Inocencio Reyes
Se han escrito miles de poemas, novelas, adagios y otros tantos libros de filosofía sobre los amigos y la amistad. Aristóteles decía que la amistad era la relación humana más cercana a la perfección: libre, limpia, transparente; sin obligaciones ni oblaciones; sin moronas contaminadas de salivas grises, sin maromas circenses de perífrasis lodosas. Pero tus palabras han transfigurado una banalidad cotidiana en un milagro que sólo ocurre cuando descuelgas tu alma del tubo del closet para engalanarte en una tarde nublada de lluvia finísima, de ese rocío desprendido de las gotas de agua con las que el cielo desfigura la hediondez de las frases de oquedad y hosquedad, del parodio por odio.
Los seres humanos cuya mirada te limpia desprenden un olor afectuoso. El afecto les confiere una nitidez especial que les precede y les sigue.
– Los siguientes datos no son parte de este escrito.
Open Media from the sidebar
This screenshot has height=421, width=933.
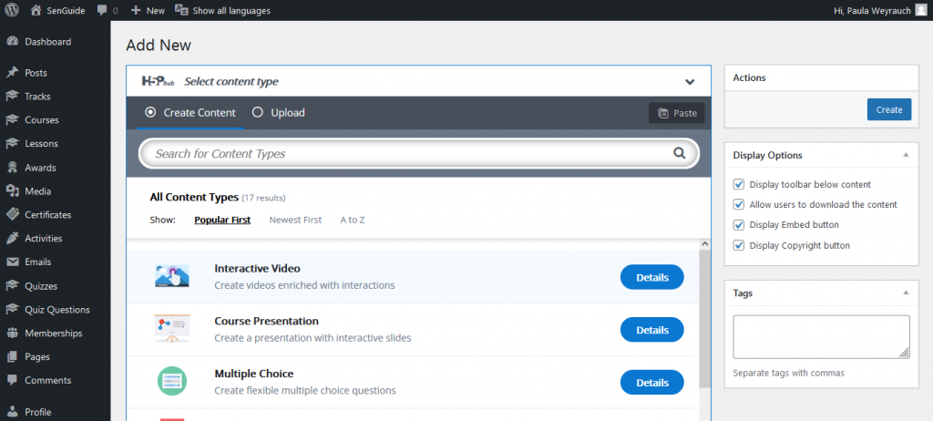tap(37, 191)
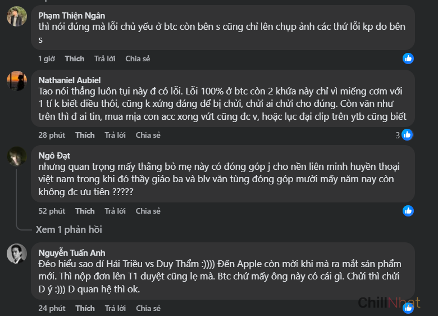The image size is (438, 316).
Task: Open Nguyễn Tuấn Anh's profile avatar
Action: coord(17,254)
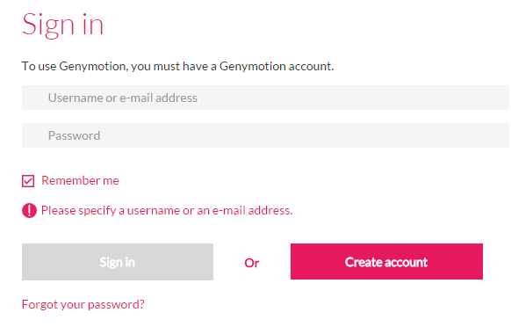Click inside the Password field

click(265, 135)
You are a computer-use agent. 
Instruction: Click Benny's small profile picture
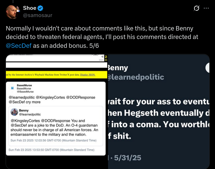click(14, 112)
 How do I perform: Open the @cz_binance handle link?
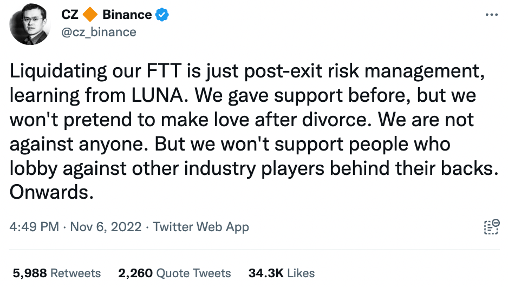point(99,32)
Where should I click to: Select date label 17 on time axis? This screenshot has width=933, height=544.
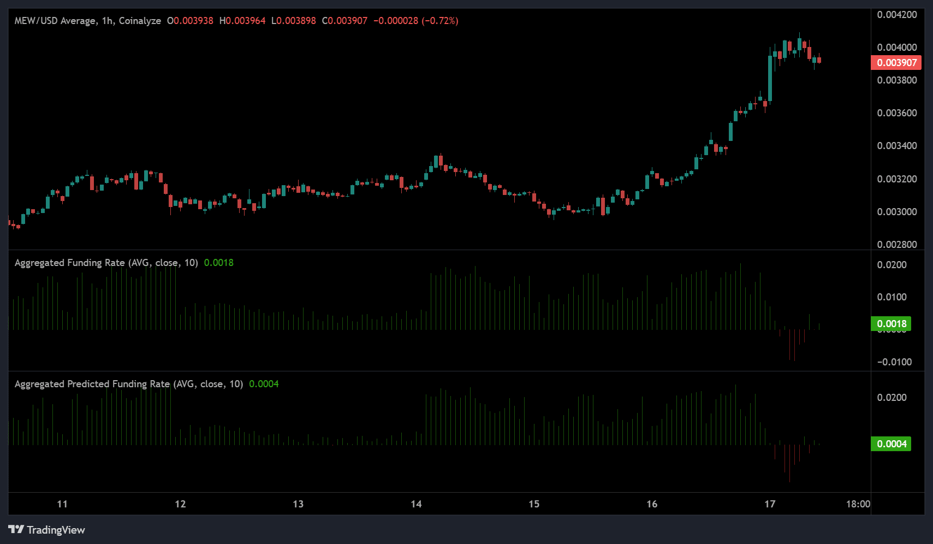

Esa nitidez aclara también sus flancos, su nombre, sus palabras, y te acompañan cuando ellos no están.
Los amigos son lo contrario de la roca dura. Son el envés del espino y del metal cortante. Te complace pensar en ellos como esponjas con forma humana donde eres acogido y envuelto blandamente. Sus adjetivos sin púas brotan llanos de la sonrisa. No se alimentan de las espaldas de los ausentes, no disfrazan de humor la calumnia recubierta de ponzoña mugrosa.
Llega de pronto uno. Abarcas su volumen entre los brazos. Estás incluido en un entrecruzar del alma que circula la sangre del hombro a la punta de los dedos. Pecho con pecho, en su aceptación, en la cercanía que te conceden borras tus nubes interiores. De paso les impones un amanecer de tus noches diurnas, mientras disuelves gustosamente en la alegría de tus pequeñas y defectuosas dimensiones. Las palabras cristalinas no se escurren entre los dedos.
Luego viene la despedida. Te das la vuelta para verlo marchar. Compruebas que la mitad de ti se va con él y que la mitad de él se queda contigo; la guardas en la ingrávida envoltura del alma que volverás a colgar en la percha, en espera de un nuevo “depósito de resplandores”. Gracias, querido Fernando. Gracias por el “oxígeno sonoro”. Nos has reconciliado con nuestra lengua, hoy hundida en la pestilencia de las redes sociales, la verborrea de políticos y mercaderes, arrogancias intelectuales, aguas envenenadas, bosques incendiados, aires radioactivos, envidias camufladas de juicios morales.